The Bergen Record recently ran an op-ed piece by Paul Campos, author of The Obesity Myth, about the media's appalling lack of attention to Terri Schiavo's eating disorder, instead referring to the pre-bulimia Schiavo as "grotesquely obese". I was so impressed by this piece that I e-mailed Campos, telling him of my own history as an overweight but preposterously healthy person, and received a reply containing the following: "According to the government, people like you don't exist."
Well, in the middle of all the weight hysteria being belched out of government agencies and the medical profession comes a study indicating that not only do people like me exist, but we may have a LOWER death rate than our skinny compatriots:
People who are overweight but not obese have a lower risk of death than those of normal weight, federal researchers are reporting today.
The researchers - statisticians and epidemiologists from the National Cancer Institute and the Centers for Disease Control and Prevention - also found that increased risk of death from obesity was seen for the most part in the extremely obese, a group constituting only 8 percent of Americans.
And being very thin, even though the thinness was longstanding and unlikely to stem from disease, caused a slight increase in the risk of death, the researchers said.
The new study, considered by many independent scientists to be the most rigorous yet on the effects of weight, controlled for factors like smoking, age, race and alcohol consumption in a sophisticated analysis derived from a well-known method that has been used to predict cancer risk.
It also used the federal government's own weight categories, which define fatness and thinness according to a "body mass index" correlating weight to height, regardless of sex. For example, 5-foot-8 people weighing less than 122 pounds are underweight. If they weighed 122 to 164 pounds, their weight would be normal. They would be overweight at 165 to 196, obese at 197 to 229, and extremely obese at 230 or over.

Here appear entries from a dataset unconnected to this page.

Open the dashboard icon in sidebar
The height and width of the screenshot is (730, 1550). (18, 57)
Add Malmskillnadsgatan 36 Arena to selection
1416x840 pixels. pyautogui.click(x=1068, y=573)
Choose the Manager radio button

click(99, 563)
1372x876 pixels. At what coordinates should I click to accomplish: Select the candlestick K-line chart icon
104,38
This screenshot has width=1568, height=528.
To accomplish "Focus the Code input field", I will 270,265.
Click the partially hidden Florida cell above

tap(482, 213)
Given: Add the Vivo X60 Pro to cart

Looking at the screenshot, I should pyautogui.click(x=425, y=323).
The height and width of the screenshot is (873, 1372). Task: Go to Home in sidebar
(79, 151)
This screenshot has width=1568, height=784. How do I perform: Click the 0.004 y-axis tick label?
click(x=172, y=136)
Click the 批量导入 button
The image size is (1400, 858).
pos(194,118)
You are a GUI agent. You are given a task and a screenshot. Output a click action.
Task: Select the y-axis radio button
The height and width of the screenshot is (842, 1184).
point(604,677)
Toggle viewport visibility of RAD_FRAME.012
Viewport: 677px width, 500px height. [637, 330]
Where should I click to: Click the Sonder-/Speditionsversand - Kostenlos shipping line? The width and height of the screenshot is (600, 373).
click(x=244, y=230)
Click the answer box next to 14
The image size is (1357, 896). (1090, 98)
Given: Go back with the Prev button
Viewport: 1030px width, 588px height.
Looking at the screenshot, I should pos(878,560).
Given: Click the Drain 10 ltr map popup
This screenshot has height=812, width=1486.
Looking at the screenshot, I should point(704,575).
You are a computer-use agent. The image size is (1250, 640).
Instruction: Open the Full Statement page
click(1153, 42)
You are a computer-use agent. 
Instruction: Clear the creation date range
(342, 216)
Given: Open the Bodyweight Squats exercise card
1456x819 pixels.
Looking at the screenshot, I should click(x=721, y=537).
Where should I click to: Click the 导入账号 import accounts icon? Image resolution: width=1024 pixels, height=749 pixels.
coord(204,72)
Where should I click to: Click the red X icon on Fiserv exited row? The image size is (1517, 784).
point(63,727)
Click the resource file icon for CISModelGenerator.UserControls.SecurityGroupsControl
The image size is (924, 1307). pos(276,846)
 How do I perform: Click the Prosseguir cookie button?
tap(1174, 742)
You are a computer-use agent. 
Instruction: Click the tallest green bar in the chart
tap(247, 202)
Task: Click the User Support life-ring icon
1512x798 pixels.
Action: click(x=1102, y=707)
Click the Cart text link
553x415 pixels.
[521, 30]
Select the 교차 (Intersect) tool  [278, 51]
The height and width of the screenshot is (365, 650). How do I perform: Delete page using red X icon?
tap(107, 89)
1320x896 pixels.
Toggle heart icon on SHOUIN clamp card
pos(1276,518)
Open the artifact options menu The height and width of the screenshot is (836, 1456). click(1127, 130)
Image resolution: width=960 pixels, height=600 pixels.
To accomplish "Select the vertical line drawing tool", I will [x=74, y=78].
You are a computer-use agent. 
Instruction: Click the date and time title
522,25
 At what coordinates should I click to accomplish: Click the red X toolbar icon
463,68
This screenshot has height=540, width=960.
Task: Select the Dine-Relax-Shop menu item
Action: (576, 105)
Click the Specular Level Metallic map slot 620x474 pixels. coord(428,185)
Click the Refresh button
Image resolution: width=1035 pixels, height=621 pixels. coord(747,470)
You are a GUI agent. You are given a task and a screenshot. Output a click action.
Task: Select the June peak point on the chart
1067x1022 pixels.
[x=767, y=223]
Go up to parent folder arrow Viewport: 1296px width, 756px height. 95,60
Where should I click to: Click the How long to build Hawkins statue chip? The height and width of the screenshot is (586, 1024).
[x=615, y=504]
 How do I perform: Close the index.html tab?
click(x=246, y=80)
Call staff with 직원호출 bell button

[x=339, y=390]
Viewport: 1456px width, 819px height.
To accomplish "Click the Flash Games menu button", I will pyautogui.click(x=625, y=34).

Now, I think the body mass index is a lot of crap, since it posits an arbitrary BMI of 22 as healthy for everyone, and doesn't distinguish between the sexes. One doesn't have to be a scientist to know that women tend to store fat more than men do and build muscle more slowly; it's related to estrogen and biology. But science is determined these days to find no differences between men and women. This may be understandable, because whenever very real differences between groups are talked about, we also have a tendency to rank them by worth, and the traits and strengths of white males tend always to be assigned higher worth values, but it's still ridiculous.
What's still a mystery is why so many scientists refuse to believe that moderate "overweight" may be less of a health risk than they think.